Entries provided >>
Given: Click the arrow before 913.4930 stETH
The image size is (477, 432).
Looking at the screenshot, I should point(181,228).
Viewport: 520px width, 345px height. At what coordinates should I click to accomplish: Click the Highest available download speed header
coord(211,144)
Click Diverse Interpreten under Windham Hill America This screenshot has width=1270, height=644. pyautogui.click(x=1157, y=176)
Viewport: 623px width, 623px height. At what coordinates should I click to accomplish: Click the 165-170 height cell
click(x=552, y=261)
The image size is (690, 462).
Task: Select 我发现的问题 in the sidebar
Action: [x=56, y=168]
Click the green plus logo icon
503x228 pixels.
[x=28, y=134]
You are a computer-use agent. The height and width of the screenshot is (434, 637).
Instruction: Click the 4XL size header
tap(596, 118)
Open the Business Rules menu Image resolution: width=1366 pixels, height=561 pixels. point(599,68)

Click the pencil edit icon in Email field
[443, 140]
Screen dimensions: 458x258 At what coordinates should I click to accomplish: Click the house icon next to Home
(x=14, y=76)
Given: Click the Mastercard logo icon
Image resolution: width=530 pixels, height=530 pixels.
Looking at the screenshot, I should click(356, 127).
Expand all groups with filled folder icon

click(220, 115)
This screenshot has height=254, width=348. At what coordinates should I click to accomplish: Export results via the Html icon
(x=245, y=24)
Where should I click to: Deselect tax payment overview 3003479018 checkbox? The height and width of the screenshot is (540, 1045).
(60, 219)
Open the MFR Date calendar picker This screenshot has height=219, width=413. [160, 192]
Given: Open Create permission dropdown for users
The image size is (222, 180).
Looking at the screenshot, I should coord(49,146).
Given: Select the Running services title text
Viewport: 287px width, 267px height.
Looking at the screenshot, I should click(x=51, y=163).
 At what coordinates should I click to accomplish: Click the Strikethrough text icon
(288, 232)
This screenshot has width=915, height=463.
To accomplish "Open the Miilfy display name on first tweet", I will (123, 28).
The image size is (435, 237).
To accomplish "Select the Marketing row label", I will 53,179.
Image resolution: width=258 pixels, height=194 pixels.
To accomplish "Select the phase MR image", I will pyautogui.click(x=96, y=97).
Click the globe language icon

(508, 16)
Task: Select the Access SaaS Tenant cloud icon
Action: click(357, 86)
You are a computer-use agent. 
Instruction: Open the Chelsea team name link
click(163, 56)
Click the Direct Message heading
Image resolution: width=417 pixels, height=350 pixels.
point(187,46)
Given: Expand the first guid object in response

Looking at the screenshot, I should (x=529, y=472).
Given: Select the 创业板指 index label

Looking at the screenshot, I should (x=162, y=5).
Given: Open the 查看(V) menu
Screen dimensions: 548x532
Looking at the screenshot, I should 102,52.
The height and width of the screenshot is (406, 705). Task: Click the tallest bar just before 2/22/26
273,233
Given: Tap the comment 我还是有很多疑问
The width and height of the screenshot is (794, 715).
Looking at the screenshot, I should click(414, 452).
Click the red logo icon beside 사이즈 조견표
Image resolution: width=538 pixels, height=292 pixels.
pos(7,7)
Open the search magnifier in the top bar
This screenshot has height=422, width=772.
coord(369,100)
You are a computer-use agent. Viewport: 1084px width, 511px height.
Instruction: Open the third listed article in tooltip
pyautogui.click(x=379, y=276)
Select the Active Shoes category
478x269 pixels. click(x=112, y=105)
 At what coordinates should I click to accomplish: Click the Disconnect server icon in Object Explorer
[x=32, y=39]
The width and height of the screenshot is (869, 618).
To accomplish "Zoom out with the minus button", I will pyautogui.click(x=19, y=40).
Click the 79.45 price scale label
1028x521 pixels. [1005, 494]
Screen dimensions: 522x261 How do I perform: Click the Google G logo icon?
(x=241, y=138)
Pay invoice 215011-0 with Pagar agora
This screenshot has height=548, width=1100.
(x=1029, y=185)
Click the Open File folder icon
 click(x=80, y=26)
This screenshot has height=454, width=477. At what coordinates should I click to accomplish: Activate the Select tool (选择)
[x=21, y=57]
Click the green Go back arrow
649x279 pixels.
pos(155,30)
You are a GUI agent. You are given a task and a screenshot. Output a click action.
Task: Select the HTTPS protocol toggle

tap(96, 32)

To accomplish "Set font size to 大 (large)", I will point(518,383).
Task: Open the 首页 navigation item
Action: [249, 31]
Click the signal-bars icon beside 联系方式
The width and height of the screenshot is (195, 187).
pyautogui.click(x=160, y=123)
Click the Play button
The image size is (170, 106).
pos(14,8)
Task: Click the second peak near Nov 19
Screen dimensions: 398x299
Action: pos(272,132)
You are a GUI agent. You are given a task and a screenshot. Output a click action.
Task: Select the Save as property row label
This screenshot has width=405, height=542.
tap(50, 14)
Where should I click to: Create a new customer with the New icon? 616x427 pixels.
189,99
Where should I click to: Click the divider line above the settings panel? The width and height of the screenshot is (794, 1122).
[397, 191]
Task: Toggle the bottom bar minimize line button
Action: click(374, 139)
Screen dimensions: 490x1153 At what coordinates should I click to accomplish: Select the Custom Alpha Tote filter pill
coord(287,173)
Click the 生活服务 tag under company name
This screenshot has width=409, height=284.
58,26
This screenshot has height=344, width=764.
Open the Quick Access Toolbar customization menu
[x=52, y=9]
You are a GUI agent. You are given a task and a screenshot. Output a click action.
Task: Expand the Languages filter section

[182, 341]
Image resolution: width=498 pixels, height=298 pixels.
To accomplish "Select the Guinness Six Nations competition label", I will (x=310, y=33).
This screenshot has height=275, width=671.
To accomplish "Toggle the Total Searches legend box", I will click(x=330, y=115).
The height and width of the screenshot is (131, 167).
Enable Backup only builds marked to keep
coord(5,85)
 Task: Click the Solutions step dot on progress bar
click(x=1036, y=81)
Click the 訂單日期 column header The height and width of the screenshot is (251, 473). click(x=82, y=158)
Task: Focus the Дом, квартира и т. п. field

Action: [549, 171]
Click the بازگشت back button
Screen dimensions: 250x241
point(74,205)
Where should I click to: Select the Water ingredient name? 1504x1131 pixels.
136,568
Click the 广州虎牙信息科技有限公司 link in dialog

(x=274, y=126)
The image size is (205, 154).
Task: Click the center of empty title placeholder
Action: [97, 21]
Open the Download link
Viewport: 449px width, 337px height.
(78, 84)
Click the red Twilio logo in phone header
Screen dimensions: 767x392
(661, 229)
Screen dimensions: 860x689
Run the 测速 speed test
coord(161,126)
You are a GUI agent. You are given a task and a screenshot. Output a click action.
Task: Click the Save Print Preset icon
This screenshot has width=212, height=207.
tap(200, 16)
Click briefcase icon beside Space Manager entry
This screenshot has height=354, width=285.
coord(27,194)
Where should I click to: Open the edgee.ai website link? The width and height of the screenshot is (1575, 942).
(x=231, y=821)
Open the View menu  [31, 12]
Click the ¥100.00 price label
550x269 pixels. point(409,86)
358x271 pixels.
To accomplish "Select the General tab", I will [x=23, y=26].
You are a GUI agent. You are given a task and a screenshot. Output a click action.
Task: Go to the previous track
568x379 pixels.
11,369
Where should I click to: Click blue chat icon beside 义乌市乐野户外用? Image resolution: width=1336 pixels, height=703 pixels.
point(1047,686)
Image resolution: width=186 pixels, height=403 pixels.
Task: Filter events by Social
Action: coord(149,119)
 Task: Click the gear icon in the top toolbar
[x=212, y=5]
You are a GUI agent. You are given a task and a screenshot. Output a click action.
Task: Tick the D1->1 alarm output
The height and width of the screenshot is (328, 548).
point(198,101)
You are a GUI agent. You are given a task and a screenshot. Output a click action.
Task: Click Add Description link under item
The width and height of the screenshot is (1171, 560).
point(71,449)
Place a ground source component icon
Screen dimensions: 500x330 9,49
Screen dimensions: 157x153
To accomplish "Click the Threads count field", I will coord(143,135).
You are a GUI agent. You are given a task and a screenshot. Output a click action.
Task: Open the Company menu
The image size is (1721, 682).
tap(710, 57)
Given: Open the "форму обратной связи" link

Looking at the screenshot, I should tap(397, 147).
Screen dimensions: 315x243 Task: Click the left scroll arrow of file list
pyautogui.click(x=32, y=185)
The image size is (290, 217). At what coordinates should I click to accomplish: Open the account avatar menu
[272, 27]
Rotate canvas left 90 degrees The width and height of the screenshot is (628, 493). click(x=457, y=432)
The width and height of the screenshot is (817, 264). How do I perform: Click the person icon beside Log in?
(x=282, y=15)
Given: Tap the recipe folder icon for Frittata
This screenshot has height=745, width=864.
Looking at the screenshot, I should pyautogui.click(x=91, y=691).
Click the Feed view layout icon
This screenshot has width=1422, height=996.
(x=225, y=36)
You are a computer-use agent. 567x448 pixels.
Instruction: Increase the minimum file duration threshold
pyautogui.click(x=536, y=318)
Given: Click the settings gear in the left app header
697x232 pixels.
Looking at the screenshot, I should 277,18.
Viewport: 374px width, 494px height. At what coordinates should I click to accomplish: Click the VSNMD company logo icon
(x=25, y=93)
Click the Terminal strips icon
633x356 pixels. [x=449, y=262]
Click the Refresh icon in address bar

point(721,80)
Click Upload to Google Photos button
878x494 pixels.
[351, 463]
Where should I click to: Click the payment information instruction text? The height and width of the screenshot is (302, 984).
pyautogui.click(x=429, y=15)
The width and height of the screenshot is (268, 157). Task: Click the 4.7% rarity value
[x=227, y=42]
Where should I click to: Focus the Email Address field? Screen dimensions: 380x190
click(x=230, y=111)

Task description >> Check each line of the data for "Save". Copy the lines where it turns up.

Completed task >>
Task: Select the Save as property row label
Task: Click the Save Print Preset icon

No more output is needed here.